This is a poem about the joy and sadness that comes with the flash of burning life soon blown out with nothing more than a sigh. It focuses on the sadness as those we care for go far too gently into that good night. Of those who left before their time.

As this poem was written specifically for Thomas’s dying father it is even more poignant in the emotional weight the words convey. This poem radiates with intensity, in particular, the verse beginning: “wild men who caught and sang the sun in flight” is simply beautiful poetry.

Addressed to the poet’s father as he approaches blindness and death. The relevant aspect of the relationship was Thomas’s profound respect for his father, tall and strong in Thomas’s passionate mind but now tamed by illness and the passing of time. The acceptance of death and a peaceful rest afterward are pushed aside in favor of an ungentle rage so blind it almost mirrors the vigor of childhood frustration at the nature of things we are powerless to change.

Furthermore, the poem speaks as much of the loss of love and the feelings of one left behind as of death itself. The meaning of the poem stays shrouded in metaphors like the references to night as “good”. He acknowledged his father stood somewhere he had not, and perhaps saw what he could not.

Thomas was not ready to let go of such an important part of his life even though his father was facing an irreversible course, and Thomas’s grief was perhaps all the greater. His statement of this love and grief remains touching. Perhaps the feelings of his fading father should have been more important than his own rage.

These emotions seem to run unchallenged throughout the poem even though the style beckons structure and discipline within the theme of “night” and “light”. In the tercet’s Thomas gives examples of men who meet death differently yet alike. The first is “wise men,” perhaps philosophers. They know “dark is right” because they know what to look for at the end of life. In spite of their wisdom, however, they “do not go gentle” because their words “had forked no lightning.” This phrase has the force of a symbol suggesting that wise men had lacked the ultimate power of nature.

Thomas, therefore, seems to be saying that the wise men were not wise enough, that their words created no ultimate linguistic reality but vague speculation of death as a good thing.

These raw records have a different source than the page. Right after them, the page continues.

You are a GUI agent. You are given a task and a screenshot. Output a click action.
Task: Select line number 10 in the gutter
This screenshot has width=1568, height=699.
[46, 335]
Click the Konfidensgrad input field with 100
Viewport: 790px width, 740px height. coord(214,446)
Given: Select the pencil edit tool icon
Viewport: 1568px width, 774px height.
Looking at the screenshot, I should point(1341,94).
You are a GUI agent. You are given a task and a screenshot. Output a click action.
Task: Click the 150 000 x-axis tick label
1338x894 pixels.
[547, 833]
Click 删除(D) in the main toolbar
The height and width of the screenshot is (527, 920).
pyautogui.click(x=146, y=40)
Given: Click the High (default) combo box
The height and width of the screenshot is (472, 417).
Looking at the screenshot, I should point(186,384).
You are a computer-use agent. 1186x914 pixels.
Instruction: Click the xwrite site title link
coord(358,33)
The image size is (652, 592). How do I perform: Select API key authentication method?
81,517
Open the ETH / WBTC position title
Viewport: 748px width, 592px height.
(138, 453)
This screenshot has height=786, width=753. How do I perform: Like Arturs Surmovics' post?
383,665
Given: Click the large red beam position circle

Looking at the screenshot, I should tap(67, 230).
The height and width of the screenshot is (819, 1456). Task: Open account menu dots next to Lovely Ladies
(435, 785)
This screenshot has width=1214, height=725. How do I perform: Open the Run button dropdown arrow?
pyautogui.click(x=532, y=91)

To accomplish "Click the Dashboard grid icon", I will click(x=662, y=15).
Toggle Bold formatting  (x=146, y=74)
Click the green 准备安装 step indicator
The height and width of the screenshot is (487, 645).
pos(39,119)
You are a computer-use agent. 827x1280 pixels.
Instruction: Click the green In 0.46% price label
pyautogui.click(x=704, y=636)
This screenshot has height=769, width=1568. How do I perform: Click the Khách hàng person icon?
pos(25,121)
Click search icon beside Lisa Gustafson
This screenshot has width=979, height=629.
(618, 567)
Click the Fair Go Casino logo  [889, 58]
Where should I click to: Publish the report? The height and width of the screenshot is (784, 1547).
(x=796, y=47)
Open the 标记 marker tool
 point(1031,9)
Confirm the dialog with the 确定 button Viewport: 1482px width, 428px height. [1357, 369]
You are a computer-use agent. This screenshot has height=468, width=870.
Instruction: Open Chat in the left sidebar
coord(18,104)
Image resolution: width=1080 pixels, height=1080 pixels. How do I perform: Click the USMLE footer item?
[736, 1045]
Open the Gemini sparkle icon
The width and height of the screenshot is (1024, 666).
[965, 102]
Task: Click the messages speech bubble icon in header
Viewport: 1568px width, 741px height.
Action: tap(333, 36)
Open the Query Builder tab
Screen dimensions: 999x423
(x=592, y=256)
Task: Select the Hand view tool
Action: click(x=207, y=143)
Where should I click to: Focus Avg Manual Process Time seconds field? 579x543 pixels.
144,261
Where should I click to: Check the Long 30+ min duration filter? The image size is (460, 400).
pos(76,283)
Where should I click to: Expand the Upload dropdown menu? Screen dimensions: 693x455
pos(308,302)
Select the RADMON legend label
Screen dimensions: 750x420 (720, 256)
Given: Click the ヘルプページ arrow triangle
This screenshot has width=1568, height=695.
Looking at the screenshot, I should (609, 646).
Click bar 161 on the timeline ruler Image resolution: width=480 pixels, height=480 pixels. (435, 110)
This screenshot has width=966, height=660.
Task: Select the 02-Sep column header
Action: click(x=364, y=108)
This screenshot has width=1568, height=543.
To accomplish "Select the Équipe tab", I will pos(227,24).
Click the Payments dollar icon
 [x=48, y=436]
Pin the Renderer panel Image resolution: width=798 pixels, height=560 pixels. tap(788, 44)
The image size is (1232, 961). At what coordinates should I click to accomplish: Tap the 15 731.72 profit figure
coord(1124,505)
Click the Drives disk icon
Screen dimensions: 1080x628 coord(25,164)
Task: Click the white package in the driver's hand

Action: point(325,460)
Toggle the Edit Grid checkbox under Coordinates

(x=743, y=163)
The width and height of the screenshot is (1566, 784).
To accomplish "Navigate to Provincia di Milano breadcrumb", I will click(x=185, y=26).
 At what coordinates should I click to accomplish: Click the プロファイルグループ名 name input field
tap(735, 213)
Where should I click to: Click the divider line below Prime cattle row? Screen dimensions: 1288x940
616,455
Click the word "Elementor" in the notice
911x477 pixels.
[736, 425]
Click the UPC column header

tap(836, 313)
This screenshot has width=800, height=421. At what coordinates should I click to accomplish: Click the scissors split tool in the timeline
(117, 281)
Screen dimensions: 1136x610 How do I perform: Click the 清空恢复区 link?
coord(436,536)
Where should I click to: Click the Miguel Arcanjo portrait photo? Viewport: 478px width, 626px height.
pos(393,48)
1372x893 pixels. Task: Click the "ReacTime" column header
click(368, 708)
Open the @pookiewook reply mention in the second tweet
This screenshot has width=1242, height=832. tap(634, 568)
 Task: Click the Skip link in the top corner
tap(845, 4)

Subsequently, the good men of the third tercet permitted life to pass them by. The festive imagery of “bright /Their frail deeds might have danced in a green bay,” evokes a wonder world of joyful activities in contrast with the “frail deeds.” Why we wonder, do the good men regret the past just as the last wave goes by? As for the style, it is most definitely an elevated style of poetic diction within a villanelle format.

The term originated in Italy (Italian villanella from Villano: “peasant”); and later used in France to designate a short poem of popular character favored by poets in the late 16th century. Five tercets are followed by a quatrain, with the first and last line of the stanza repeated alternately as the last line of the subsequent stanzas and gathered into a couplet at the end of the quatrain. The stanza is repeated for dramatic effect and tone: “ Rage, rage against the dying of the light”. In this case, this particular stanza, gaining much of its impact from repetition and variation, paints a clear a definite picture of the author’s strong emotions.

And all this on only two rhymes. Thomas further compounds his difficulty by having each line contain about the same amount of syllables. The villanelle seems like a very regimented and difficult form; the effortless ease with which Thomas makes it appear adds clarity to the complex emotions describes in the poem.

The rhetoric is never jumbled or ruff, and always profoundly moving; the images are far-reaching, yet terribly true; the complicated rhyme scheme simply adds to the many dimensions of the poem. In conclusion, the events surrounding Thomas at the time do not make up all the characters of this poem.

As is often the case, this work stands on its own. It either speaks to one or not. But no matter what personal reasons inspired Thomas, the poem speaks to our need to make our lives count against our inevitable deaths. Though the theme is paradoxical, it declares to all: Live your life while you are actually dying. Do not accept death passively. Live intensely and resist death passionately. All the beautifully contrasting metaphors were Thomas’s way of gracefully asking his father not to leave him alone, in the dark.